Wrong and Twisted Again
World-renowned sea level expert, Nils-Axel Mörner has come out to trash latest alarmist media claims that Bangladesh is facing serious flood risks due to man-made global warming. In particular, Dr. Mörner has denounced environmentalist, Bill McKibben who speaks of “30 million refugees” and Canada’s Sunday edition of the star.com for publishing a misleading article, ‘Bangladesh faces mass migration, loss of land from climate change.’
The story claims villages in much of rural southwest Bangladesh are suffering the ravages of climate change. The author of the piece, Raveena Aulakh, relies heavily on the junk science of Atiq Rahman, of the Intergovernmental Panel on Climate Change (IPCC) report. Rahman blames Bangladesh’s woes on human emissions of carbon dioxide and insists raising taxes will stem the rising tides. “All this could happen faster because of lack of reduction of greenhouse gases,” says Rahman. “And even if we stopped now, it would take a lot of time for things to get better.”
But Dr. Mörner, famed for his scientific rebuttals of such claims is having none of it. He has issued a press statement (February 10, 2013) to denounce as bogus the article’s shabby “climate change” link to Cyclone Aila that wrought devastation on the subcontinent in 2009.
Mörner retorted that Cyclone Aila “had nothing to do with any sea level rise. It was just the destruction of one of those events hitting this coast so badly. Unfortunately, this is normal for this part of the world, and has always been so.” The real concern, says the sea level expert, should be the incessant chopping down of mangrove trees to clear space for shrimp farms which fuels soil erosion and increases the risk of flooding. As Mörner pointed out during the ‘Sealevelgate‘ scandal in 2001, politicized and cherry picked science “leads to confusion over cases such as Bangladesh, whose plight is the exact opposite of the one claimed by environmental lobbyists and the IPCC [Intergovernmental Panel on Climate Change].”
Nonetheless, star.com writer, Raveena Aulakh sticks rigidly to the IPCC’s doomsaying narrative and cynically promotes the usual tired old claims about melting ice sheets, diminishing glaciers and man-made global warming.

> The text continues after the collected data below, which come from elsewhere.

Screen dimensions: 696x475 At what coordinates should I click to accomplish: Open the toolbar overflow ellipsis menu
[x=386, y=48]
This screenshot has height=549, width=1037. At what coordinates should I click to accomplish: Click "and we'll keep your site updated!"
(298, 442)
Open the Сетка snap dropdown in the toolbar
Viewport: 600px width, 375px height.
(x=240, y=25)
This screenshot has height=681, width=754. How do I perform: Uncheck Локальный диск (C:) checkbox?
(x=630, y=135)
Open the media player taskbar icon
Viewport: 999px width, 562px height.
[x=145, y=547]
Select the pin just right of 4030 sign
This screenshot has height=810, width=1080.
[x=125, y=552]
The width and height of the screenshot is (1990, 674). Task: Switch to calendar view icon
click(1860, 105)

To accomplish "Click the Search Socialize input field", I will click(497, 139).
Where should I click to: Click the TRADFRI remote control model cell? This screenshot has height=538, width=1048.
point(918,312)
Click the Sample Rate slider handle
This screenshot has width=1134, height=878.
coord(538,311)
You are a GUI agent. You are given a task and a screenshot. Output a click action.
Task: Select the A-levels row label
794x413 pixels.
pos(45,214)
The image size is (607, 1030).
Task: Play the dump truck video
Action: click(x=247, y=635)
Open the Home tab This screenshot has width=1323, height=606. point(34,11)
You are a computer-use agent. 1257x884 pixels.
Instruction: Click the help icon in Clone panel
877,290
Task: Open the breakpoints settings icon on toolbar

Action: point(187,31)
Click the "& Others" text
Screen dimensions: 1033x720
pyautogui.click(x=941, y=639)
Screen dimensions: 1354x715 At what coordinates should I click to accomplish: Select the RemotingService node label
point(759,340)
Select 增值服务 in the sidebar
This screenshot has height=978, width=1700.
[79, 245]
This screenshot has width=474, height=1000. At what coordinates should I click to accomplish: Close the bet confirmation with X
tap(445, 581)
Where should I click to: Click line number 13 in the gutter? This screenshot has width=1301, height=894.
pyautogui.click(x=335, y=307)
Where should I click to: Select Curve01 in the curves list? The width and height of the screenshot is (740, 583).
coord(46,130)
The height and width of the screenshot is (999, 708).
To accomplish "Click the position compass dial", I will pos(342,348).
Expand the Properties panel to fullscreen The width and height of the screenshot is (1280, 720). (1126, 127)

If only Aulakh and other sensationalist publications would introduce a little more of the Mörner balance in their articles for he has already exposed the fraud and misunderstand about the subcontinent in a key article from 2011 in the Spectator. ‘Rising credulity,’ describes how Mörner visited and studied the Sundarban delta area in Bangladesh (pictured) and was able to observe clear evidence of coastal erosion, not sea level rises.
The truth about sea levels are that they have always been fluctuating and always will no matter what governments think they might do to control them. Indeed, there are well-documented and huge variations in sea levels, by as much as two meters, because, as is the way with Nature, they stubbornly refuse to maintain a constant level. Dr. Mörner describes the world’s oceans and seas as more akin to an “agitated bath where the water is slopping back and forth. This is a dynamic process.”
By contrast, independent scientists know full well that Bangladesh is cursed because of rain over the Himalayas, which is unconnected with the sea. “It is also cursed because of the cyclones which push water inland. Again, this has nothing to do with the sea, adds Mörner.
Sensationalist authors such as Atiq Rahman should, says Mörner, first check their facts with the world’s true experts on sea level. They can be found at the INQUA (International Union for Quaternary Research) commission on Sea Level Changes and Coastal Evolution (of which Mörner is a former president), not with the discredited IPCC.